L’incertitude est le fidèle compagnon de chaque personne qui se hasarde à une vie d’artiste. Et pourtant : par le biais de processus créatifs, les artistes donnent forme à des idées ; ils ajoutent quelque chose, dont ils font cadeau au monde. Leurs oeuvres sont nos pierres de touche. En tant qu’auteurs et amateurs, nous découvrons, au contact de l’art, de nouvelles façons de regarder. Pour la société dans laquelle nous essayons de vivre ensemble, c’est inestimable.
La décision de devenir artiste, photographe, illustrateur, artiste de bandes dessinées ou designer ne se prend pas à la légère. Économiquement parlant, ce choix n’est pas évident. Et pourtant, il y a, dans notre pays, un secteur artistique dynamique, connu
bien au-delà de nos frontières. C’est un miracle, vu l’incertitude institutionnalisée dans laquelle la plupart des artistes vivent. À quel point les arts seraient-ils plus bouillonnants, la société plus heureuse, plus riche d’idées et d’inventivité, si les artistes disposaient de moyens stables et appropriés ? S’est-on déjà posé la question au niveau politique ? Il faut réfléchir, non pas à une diminution radicale, mais, au contraire, à une multiplication courageuse des opportunités offertes dans les arts.
Concrètement, les artistes n’ont en général pas de treizième mois, pas d’assurance groupe ; la constitution de leurs droits à la pension est loin d’être évidente. Ils ont de surcroît des frais supplémentaires : pour créer, il faut du matériel, et aussi de
l’espace, dans un marché immobilier extrêmement défavorable aux petites activités. Les artistes doivent strictement délimiter le temps des préoccupations quotidiennes afin de trouver, malgré tout, ce vide indispensable à toute forme de création.
Quelle est la rémunération correcte pour une exposition, une visite guidée, la participation à une conférence de presse, un débat, ou à une commission consultative en qualité d’expert ? À quoi ressemble une politique de subvention significative ? Quelles clauses dans les contrats aident les artistes à devenir plus stables ? Comment stimuler au mieux les nouvelles voix, et soutenir ceux qui, depuis longtemps, travaillent bien ? Comment respecte-t-on les droits d’auteur, du point de vue moral et sous l’angle pécuniaire ? Et, question la plus pressante : à quoi pourrait ressembler un statut social simplifié — et réalisable concrètement — de l’artiste visuel belge ? Les réponses à ces questions permettront de trouver des méthodes mesurables pour donner aux créateurs les opportunités qu’ils méritent : de se développer et de continuer à s’épanouir.
Les pouvoirs publics ne peuvent-ils pas au moins ordonner aux institutions qu’ils subventionnent de placer les acteurs clés, à savoir les artistes, au centre de chacune de leurs considérations budgétaires et stratégiques ? Les institutions pourraient par exemple charger leurs avocats de mettre leur ingéniosité juridique au service des intérêts tant des artistes que de la société.

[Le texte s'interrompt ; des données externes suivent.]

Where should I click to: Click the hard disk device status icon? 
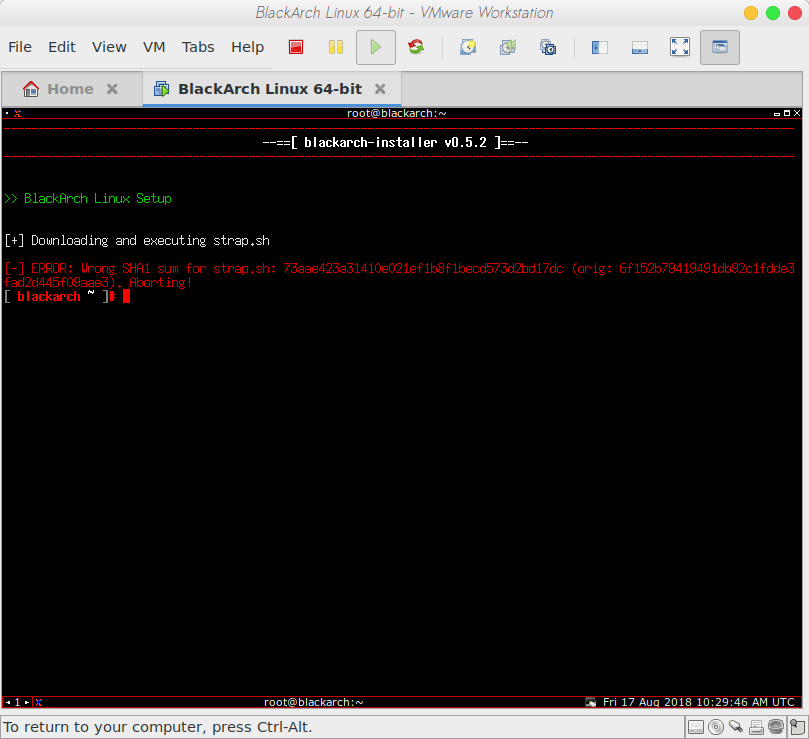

Le caractère prétendument irréprochable d’une organisation ne devient convaincant que lorsqu’il se traduit dans l’ensemble de ses actes.
Les artistes ont un esprit critique et voient des occasions là où les autres n’en voient pas. Ils sont donc des interlocuteurs de choix en temps de crise. Les arts participent-ils suffisamment à notre bien-être social, éducatif et mental ? Il est possible d’engager l’art avec succès dans cette démarche, pour autant que les artistes soient
traités en égaux, dans le respect de leur expertise et de leurs langages créatifs, plutôt qu’en les instrumentalisant. Il y a tant à apprendre de tels exercices. Tout le monde se sent chancelant en cette période. L’incertitude, si familière aux artistes, est aujourd’hui partout. Le moment n’est-il pas idéal pour sauter ensemble dans l’inconnu ?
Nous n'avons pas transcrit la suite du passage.